In 1977 he was appointed as the BBC's first TV North of England Correspondent. He moved to ITN as Sports Correspondent in 1982. He worked as a TV foreign correspondent from 1986 to 1998, initially based in Asia and Africa for ITN; on joining Sky News in 1993, Thompson became head of its Africa bureau, based in Johannesburg. Two years later, in Washington, D.C., he established Sky's first US bureau. From 1999 until his retirement from Sky News at the end of 2016, he presented Live at Five, Sky News's flagship news programme.

==Education==
Thompson was educated at Sevenoaks Prep School, Sevenoaks School, and later The King's School, a boarding independent school for boys (now co-educational and non-boarding), in the city of Worcester, where presenter Chris Tarrant was a fellow pupil.

==Broadcasting career==
Thompson was frequently Sky News's leading anchor on major stories, often presenting on location. His assignments included reporting from Rome and Vatican City on the death and funeral of Pope John Paul II in April 2005, the London bombings of July 2005, Hurricane Rita and the Asian tsunami where he was the first British presenter on the scene, reporting live from Phuket on the immediate aftermath of the disaster. He also reported from Haifa in northern Israel during the 2006 Lebanon War.

Thompson was a foreign correspondent based in Hong Kong, Johannesburg, and Washington, D.C., from where he covered many major world events. He became a studio-based presenter in 1998, but continued to present on location regularly.
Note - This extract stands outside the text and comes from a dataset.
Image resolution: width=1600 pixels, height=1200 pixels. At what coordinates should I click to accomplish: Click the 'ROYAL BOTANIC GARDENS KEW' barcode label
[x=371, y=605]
In September 2016, he announced his impending retirement from Sky, set to take place at the end of the year. He presented his final Sky News bulletin in the studio on 20 October 2016, and his final bulletin on location from Washington, D.C., on 10 November 2016.

His autobiography, Jeremy Thompson - Breaking News, was published in October 2017 by Biteback Books.

==Awards==
In February 2006, Thompson won the Royal Television Society's award for Presenter of the Year.
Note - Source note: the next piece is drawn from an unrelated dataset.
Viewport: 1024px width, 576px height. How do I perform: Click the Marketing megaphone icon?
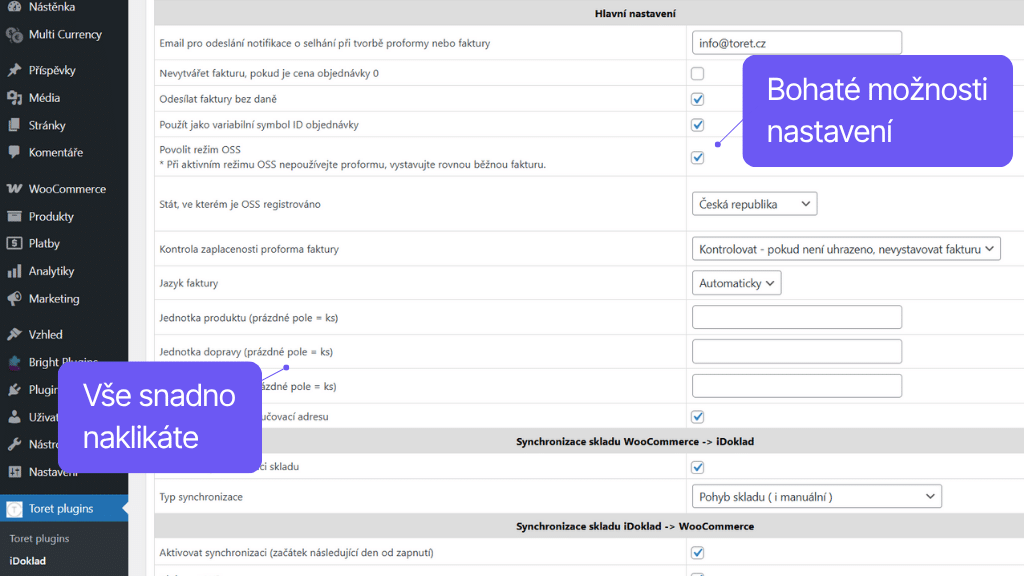(14, 299)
The judges' citation noted that Thompson ...
... has a unique ability to capture the moment, to know which tiny little things really matter and – crucially – he knows when to shut up and let the pictures do the talking.

- 1992 Emmy News Awards Winner Breaking News Story – Bisho Massacre
- 1992 New York Festival Winner Best Reporter – Somali Attack and Bisho
- 1993 New York Festival Winner Best Special Report – Somalia Famine
- 1994 New York Festival Winner Best Reporter – Africa – Rwanda
- 1999 RTS TV Journalism Best News Event – Kosovo Liberation
- 2001 BAFTA News Coverage Winner – 9/11
- 2002 RTS TV Journalism Awards Winner News Event – Holly and Jessica
- 2002 BAFTA News Coverage Winner – Soham Murders
- 2004 TRIC Awards Winner – Satellite Television Personality of the Year
- 2004/2005 RTS TV Journalism Awards – Presenter of the Year
- 2005 International Emmy Breaking News – 7/7 Terror Attack
- 2009 International Emmy Outstanding News – Pakistan: Terror's Frontline
- 2009 BAFTA News Coverage Winner – Pakistan: Terror's Frontline
- 2012 RTS Journalism Awards Winner: Home News Event – UK Riots
- 2012 RTS International News Event – Libya
- 2015 BAFTA News Coverage Winner – Ebola
- 2016 RTS TV Journalism Winner – Sky News at 5 – Programme of the Year
- RTS News Channel of the Year – 2001, 2002, 2003, 2004, 2006, 2007, 2009, 2011, 2015

==Filmography==
Thompson also appeared as himself in the following movies:

- Volcano (1997)
- Shaun of the Dead (2004)
- The Bourne Ultimatum (2007)
- The Bourne Legacy (2012)
- St Trinian's (2007)
- Incendiary (2008)
- Pixels (2015)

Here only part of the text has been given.